Il presidente Figc: «I club che aderiscono a manifestazioni non riconosciute da Fifa, Uefa e Figc fuori dalle competizioni. Chi mente perde l’affiliazione»
roma. «Chi perpetua nel voler partecipare alla Superlega incorrerà in sanzioni, inclusa l’eliminazione dal campionato”. Così il presidente della Figc, Gabriele Gravina, dopo il Consiglio federale che ha elaborato, fra gli altri punti all’ordine del giorno, la contromossa alla Super League Europea, cui avevano aderito Juventus, Milan e Inter. La Figc intende affrontare i club ribelli su due fronti. Innanzitutto c’è la questione finanziaria, con società sempre più indebitate che ora però dovranno pensare anche alla sostenibilità dei propri bilanci. «Florentino Perez (presidente del Real Madrid e ideatore della Superlega, ndr) vuole maggiori ricavi. Ma i maggiori introiti non rendono società sane».
Spese da garantire
“«Per questo è stato approvato – afferma Gravina – l’aggiornamento al manuale delle licenze nazionali, introducendo un tetto dell’80% nel rapporto fra costi e ricavi. Questo non significa bloccare il mercato, ma chi vuole spendere di più deve presentare delle garanzie».
Sanzioni ai ribelli
Sul fronte delle sanzioni alle società invece Gravina ha dichiarato: «Abbiamo modificato l’articolo 1 comma 5 lettera C e l’articolo 2 comma 1 dello statuto federale. Questa modifica impegna le società a non partecipare a competizioni organizzate da associazioni private non riconosciute da Fifa, Uefa e Figc. In caso di dichiarazioni mendaci, decade l’affiliazione alla federazione. Con Ceferin ci siamo trovati immediatamente sintonizzati e mi ha colpito come in pochi minuti abbia avuto la determinazione di coinvolgere tutte le forze politiche interessante».
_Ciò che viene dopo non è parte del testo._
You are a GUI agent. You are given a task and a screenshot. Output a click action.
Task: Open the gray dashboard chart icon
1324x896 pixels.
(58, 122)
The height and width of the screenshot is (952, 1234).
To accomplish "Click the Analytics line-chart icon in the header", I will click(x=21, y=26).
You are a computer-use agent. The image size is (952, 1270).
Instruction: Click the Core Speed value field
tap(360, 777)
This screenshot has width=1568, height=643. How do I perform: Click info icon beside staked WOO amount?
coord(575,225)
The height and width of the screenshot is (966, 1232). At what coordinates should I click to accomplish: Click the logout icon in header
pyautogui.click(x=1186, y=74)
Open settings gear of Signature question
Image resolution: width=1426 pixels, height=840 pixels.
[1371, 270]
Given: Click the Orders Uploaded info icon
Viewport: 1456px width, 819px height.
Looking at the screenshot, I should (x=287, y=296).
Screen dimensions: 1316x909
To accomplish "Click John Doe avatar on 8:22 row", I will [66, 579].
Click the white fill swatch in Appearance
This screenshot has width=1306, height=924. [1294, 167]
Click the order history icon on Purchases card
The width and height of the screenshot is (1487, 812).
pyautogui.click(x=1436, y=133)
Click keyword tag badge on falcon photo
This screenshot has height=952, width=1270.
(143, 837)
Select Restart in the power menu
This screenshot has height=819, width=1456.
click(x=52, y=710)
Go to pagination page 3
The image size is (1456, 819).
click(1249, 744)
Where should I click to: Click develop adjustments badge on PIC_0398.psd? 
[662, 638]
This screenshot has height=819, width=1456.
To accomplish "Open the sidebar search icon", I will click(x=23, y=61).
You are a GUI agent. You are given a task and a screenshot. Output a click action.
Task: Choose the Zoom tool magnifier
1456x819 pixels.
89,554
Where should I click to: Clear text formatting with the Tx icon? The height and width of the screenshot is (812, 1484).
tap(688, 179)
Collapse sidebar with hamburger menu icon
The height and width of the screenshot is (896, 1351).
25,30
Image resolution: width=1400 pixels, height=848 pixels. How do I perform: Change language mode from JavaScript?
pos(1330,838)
Ancora il presidente della Figc: «Mi ha sorpreso il comportamento di Boris Johnson, primo ministro britannico, che si è rivolto ai tifosi, i quali hanno raccolto l’appello. Nel nostro paese il consumatore finale è tenuto ai margini, è un sincronismo che funziona poco ed è necessaria una rivoluzione a riguardo».
riforma subito
Per quanto riguarda invece la riforma della Serie A, Gravina si è detto «favorevole alla proposta dei playoff», con la Premier League che, spera Gravina, «possa essere un trampolino di lancio per una riforma che possa coinvolgere tutte le parti in gioco». La riforma e il nuovo format dei campionati è una priorità per il massimo dirigente della Federcalcio: «Non possiamo perdere un ulteriore anno, serve un primo step con l’approvazione da parte delle componenti entro il prossimo 30 maggio, in modo da essere varata entro la stagione 2021/22».